### [Problem details]
Return every entry below exactly as written, minus the pictures.

### [Entries shown]

* * * *

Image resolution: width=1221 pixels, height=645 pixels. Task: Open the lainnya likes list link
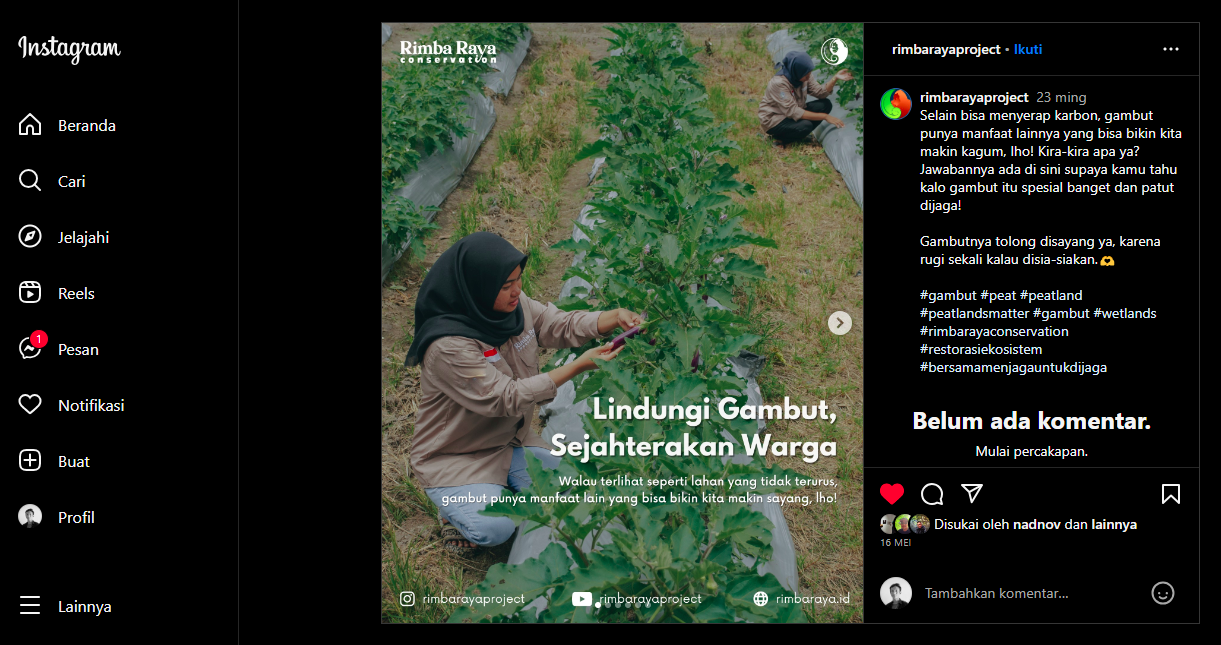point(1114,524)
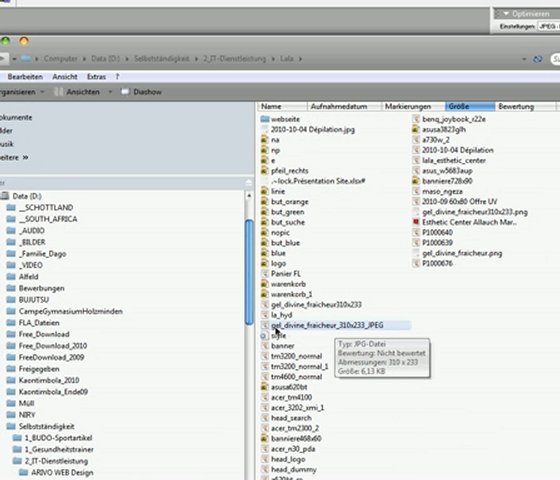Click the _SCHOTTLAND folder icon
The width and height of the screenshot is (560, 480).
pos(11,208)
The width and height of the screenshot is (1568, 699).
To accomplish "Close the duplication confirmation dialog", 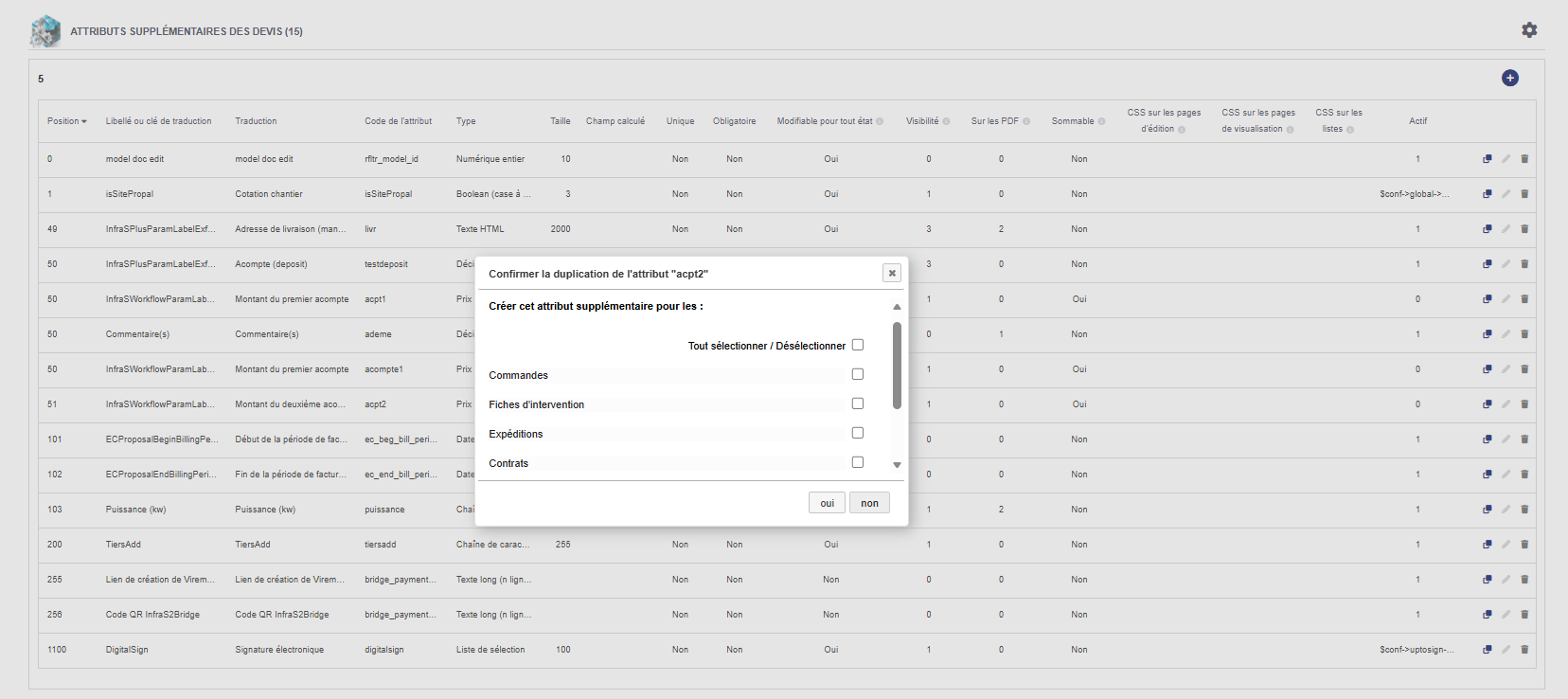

* * * *

### [Result for this exercise]
Image resolution: width=1221 pixels, height=645 pixels. Task: Open the lainnya likes list link
point(1114,524)
Click the _SCHOTTLAND folder icon
The width and height of the screenshot is (560, 480).
pos(11,208)
The width and height of the screenshot is (1568, 699).
To accomplish "Close the duplication confirmation dialog", 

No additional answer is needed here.